— Instructions to follow —
Please rewrite the records, changing every "Instruction" to "Command" and leaving everything else as it is.

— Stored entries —
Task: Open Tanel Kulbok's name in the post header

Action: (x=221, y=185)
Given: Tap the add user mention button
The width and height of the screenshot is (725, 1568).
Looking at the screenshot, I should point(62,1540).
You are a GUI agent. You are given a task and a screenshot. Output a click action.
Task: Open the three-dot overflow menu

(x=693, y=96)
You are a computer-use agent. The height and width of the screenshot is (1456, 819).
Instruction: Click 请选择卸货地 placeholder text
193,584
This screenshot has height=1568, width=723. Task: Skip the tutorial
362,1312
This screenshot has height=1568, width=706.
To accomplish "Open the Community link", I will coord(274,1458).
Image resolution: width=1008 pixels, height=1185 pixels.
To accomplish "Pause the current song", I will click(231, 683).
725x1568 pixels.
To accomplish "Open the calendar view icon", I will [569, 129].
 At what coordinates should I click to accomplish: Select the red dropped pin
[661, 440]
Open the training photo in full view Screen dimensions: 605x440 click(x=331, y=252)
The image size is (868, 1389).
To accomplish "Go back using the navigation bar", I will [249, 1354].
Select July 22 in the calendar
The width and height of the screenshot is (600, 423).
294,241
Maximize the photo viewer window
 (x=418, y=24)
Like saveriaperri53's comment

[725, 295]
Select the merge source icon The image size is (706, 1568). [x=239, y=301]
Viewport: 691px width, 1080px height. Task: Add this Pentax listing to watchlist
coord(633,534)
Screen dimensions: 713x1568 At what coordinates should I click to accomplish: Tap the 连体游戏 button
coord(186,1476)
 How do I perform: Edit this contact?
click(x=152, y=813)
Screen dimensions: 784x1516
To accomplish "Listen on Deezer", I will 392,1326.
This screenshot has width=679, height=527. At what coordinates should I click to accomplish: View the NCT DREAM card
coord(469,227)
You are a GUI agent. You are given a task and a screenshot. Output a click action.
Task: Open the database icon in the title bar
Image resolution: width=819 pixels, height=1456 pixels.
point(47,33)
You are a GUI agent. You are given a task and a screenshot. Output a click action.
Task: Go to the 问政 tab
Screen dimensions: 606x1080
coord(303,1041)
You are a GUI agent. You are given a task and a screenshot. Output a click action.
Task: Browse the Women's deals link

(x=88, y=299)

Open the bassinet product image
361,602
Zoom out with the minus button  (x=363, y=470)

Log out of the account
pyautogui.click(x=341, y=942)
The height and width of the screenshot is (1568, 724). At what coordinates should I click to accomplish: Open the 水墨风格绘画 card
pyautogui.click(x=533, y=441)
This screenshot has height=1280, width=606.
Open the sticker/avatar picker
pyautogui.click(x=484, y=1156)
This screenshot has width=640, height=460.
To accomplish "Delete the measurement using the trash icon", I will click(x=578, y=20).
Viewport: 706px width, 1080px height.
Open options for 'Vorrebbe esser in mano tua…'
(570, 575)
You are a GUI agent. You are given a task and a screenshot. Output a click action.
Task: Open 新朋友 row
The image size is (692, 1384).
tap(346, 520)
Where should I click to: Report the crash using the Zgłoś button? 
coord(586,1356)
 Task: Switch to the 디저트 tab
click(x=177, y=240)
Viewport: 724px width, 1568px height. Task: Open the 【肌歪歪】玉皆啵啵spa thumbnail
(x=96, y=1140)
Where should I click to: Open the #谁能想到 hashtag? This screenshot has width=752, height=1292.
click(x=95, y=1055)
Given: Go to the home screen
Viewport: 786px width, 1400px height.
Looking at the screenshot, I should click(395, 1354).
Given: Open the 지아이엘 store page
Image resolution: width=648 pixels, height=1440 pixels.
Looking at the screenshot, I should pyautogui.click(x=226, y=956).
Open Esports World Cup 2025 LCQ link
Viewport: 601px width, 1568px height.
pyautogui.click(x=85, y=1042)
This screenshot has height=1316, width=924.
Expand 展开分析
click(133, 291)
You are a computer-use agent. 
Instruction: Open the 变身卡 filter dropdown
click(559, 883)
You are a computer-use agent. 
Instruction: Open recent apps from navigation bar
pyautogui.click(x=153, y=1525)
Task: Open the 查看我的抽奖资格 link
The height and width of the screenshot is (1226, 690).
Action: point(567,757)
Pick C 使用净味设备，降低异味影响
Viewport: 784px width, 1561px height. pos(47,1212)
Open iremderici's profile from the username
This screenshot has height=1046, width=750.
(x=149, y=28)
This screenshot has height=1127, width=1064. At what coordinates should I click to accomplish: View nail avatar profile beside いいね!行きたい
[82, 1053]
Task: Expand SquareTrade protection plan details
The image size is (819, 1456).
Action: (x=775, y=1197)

— Response —
Task: Open Tanel Kulbok's name in the post header

Action: (x=221, y=185)
Given: Tap the add user mention button
The width and height of the screenshot is (725, 1568).
Looking at the screenshot, I should point(62,1540).
You are a GUI agent. You are given a task and a screenshot. Output a click action.
Task: Open the three-dot overflow menu

(x=693, y=96)
You are a computer-use agent. The height and width of the screenshot is (1456, 819).
Command: Click 请选择卸货地 placeholder text
193,584
This screenshot has height=1568, width=723. Task: Skip the tutorial
362,1312
This screenshot has height=1568, width=706.
To accomplish "Open the Community link", I will coord(274,1458).
Image resolution: width=1008 pixels, height=1185 pixels.
To accomplish "Pause the current song", I will click(231, 683).
725x1568 pixels.
To accomplish "Open the calendar view icon", I will [569, 129].
 At what coordinates should I click to accomplish: Select the red dropped pin
[661, 440]
Open the training photo in full view Screen dimensions: 605x440 click(x=331, y=252)
The image size is (868, 1389).
To accomplish "Go back using the navigation bar", I will [249, 1354].
Select July 22 in the calendar
The width and height of the screenshot is (600, 423).
294,241
Maximize the photo viewer window
 (x=418, y=24)
Like saveriaperri53's comment

[725, 295]
Select the merge source icon The image size is (706, 1568). [x=239, y=301]
Viewport: 691px width, 1080px height. Task: Add this Pentax listing to watchlist
coord(633,534)
Screen dimensions: 713x1568 At what coordinates should I click to accomplish: Tap the 连体游戏 button
coord(186,1476)
 How do I perform: Edit this contact?
click(x=152, y=813)
Screen dimensions: 784x1516
To accomplish "Listen on Deezer", I will 392,1326.
This screenshot has width=679, height=527. At what coordinates should I click to accomplish: View the NCT DREAM card
coord(469,227)
You are a GUI agent. You are given a task and a screenshot. Output a click action.
Task: Open the database icon in the title bar
Image resolution: width=819 pixels, height=1456 pixels.
point(47,33)
You are a GUI agent. You are given a task and a screenshot. Output a click action.
Task: Go to the 问政 tab
Screen dimensions: 606x1080
coord(303,1041)
You are a GUI agent. You are given a task and a screenshot. Output a click action.
Task: Browse the Women's deals link

(x=88, y=299)

Open the bassinet product image
361,602
Zoom out with the minus button  (x=363, y=470)

Log out of the account
pyautogui.click(x=341, y=942)
The height and width of the screenshot is (1568, 724). At what coordinates should I click to accomplish: Open the 水墨风格绘画 card
pyautogui.click(x=533, y=441)
This screenshot has height=1280, width=606.
Open the sticker/avatar picker
pyautogui.click(x=484, y=1156)
This screenshot has width=640, height=460.
To accomplish "Delete the measurement using the trash icon", I will click(x=578, y=20).
Viewport: 706px width, 1080px height.
Open options for 'Vorrebbe esser in mano tua…'
(570, 575)
You are a GUI agent. You are given a task and a screenshot. Output a click action.
Task: Open 新朋友 row
The image size is (692, 1384).
tap(346, 520)
Where should I click to: Report the crash using the Zgłoś button? 
coord(586,1356)
 Task: Switch to the 디저트 tab
click(x=177, y=240)
Viewport: 724px width, 1568px height. Task: Open the 【肌歪歪】玉皆啵啵spa thumbnail
(x=96, y=1140)
Where should I click to: Open the #谁能想到 hashtag? This screenshot has width=752, height=1292.
click(x=95, y=1055)
Given: Go to the home screen
Viewport: 786px width, 1400px height.
Looking at the screenshot, I should click(395, 1354).
Given: Open the 지아이엘 store page
Image resolution: width=648 pixels, height=1440 pixels.
Looking at the screenshot, I should pyautogui.click(x=226, y=956).
Open Esports World Cup 2025 LCQ link
Viewport: 601px width, 1568px height.
pyautogui.click(x=85, y=1042)
This screenshot has height=1316, width=924.
Expand 展开分析
click(133, 291)
You are a computer-use agent. 
Command: Open the 变身卡 filter dropdown
click(559, 883)
You are a computer-use agent. 
Command: Open recent apps from navigation bar
pyautogui.click(x=153, y=1525)
Task: Open the 查看我的抽奖资格 link
The height and width of the screenshot is (1226, 690).
Action: point(567,757)
Pick C 使用净味设备，降低异味影响
Viewport: 784px width, 1561px height. pos(47,1212)
Open iremderici's profile from the username
This screenshot has height=1046, width=750.
(x=149, y=28)
This screenshot has height=1127, width=1064. At what coordinates should I click to accomplish: View nail avatar profile beside いいね!行きたい
[82, 1053]
Task: Expand SquareTrade protection plan details
The image size is (819, 1456).
Action: (x=775, y=1197)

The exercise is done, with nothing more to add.